* Document
• • •

Frances Wildt Pavlu, also known as Frances Pavlu and Hilda Pavlu, was a contemporary art jeweller and educator.

Early life and education
Born in the country formerly known as Czechoslovakia, migrated to Australia.

Frances Wildt Pavlu was educated at Royal Melbourne Institute of Technology, receiving a Diploma of Gold and Silversmithing, in 1975. In 1976, she gained a Crafts Certificate in Jewellery from Sir John Cass School of Art Institute. She also attended courses and worked in Pforzheim, West Germany and at Georg Jensen A/S in Copenhagen, Denmark.

Career
Frances Wildt Pavlu's jewellery was noted for its sculptural forms. She exhibited regularly in group and solo exhibitions. In 1971, she was a founding member of the Queensland Jewellery Workshop along with Kit Shannon, Jane Shannon, Merv Muhling and Don Ross. She was a lecturer at Queensland College of Art in the Gold and Silversmithing Department where she worked with Lyle Tweeddale, Maurice Maunsell and Jorgen de Voss.

Major exhibitions
 1975 Sculpture in Plastic and Silver, group exhibition, Fantasia Galleries at the Hibiscus Function Centre, Jamison, Canberra, Australia.
 1974 Solo Exhibition, Design Arts Centre, Brisbane, Australia.
 1972 Solo exhibition, Design Arts Centre, Brisbane, Australia.
 1972 First International Handicrafts Exhibition in Colombia.

• • •

* Given material
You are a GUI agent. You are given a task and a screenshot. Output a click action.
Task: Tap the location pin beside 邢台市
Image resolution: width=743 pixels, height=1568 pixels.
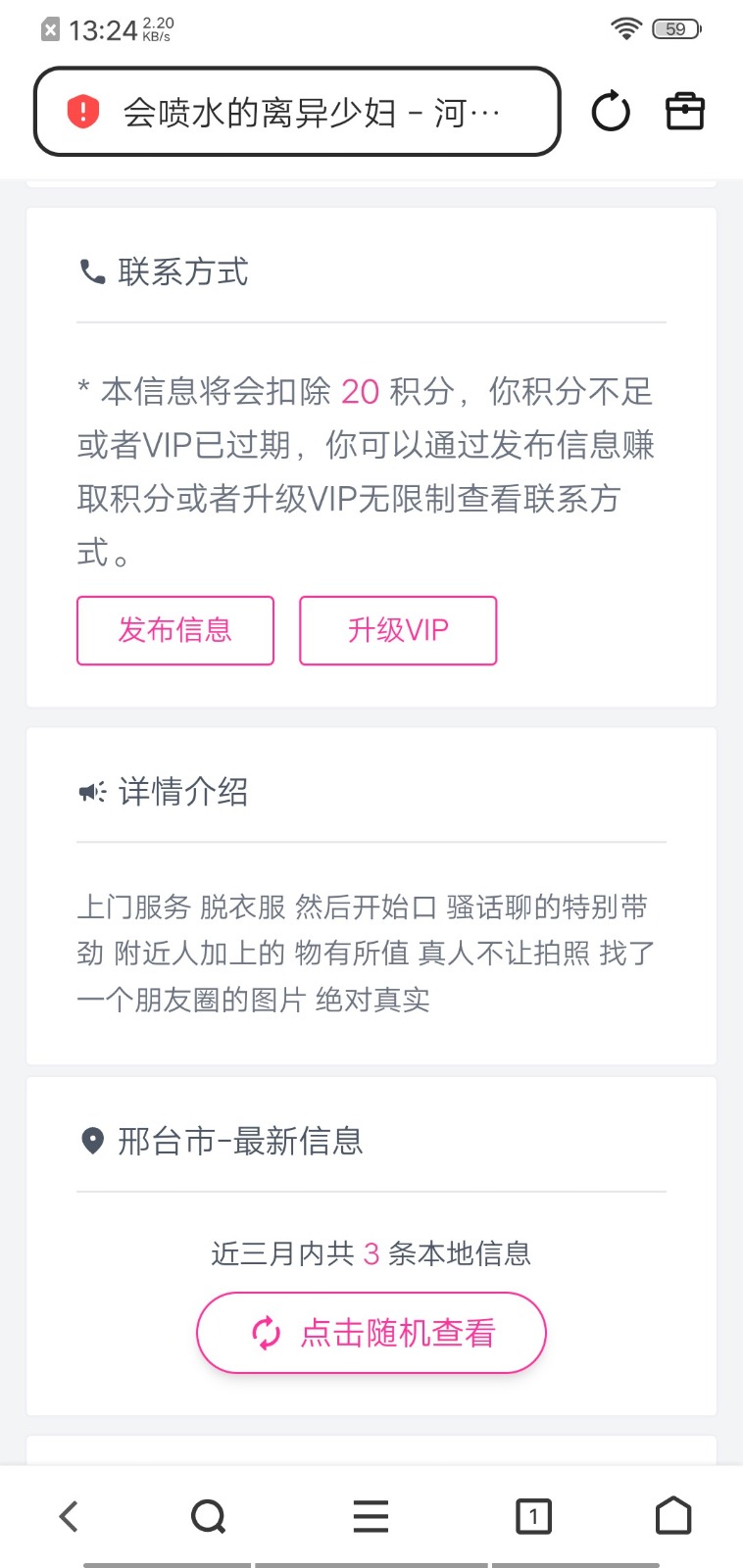pos(92,1141)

• • •

* Problems
[1] Update the part of the Frances Wildt Pavlu biography from "Frances Wildt Pavlu, also" up to and including "in Copenhagen, Denmark.", replacing "migrated" with "emigrated".
[2] According to the Frances Wildt Pavlu biography, in what year was she a founding member of the Queensland Jewellery Workshop?

* The results
[1]
Frances Wildt Pavlu, also known as Frances Pavlu and Hilda Pavlu, was a contemporary art jeweller and educator.

Early life and education
Born in the country formerly known as Czechoslovakia, emigrated to Australia.

Frances Wildt Pavlu was educated at Royal Melbourne Institute of Technology, receiving a Diploma of Gold and Silversmithing, in 1975. In 1976, she gained a Crafts Certificate in Jewellery from Sir John Cass School of Art Institute. She also attended courses and worked in Pforzheim, West Germany and at Georg Jensen A/S in Copenhagen, Denmark.

[2] 1971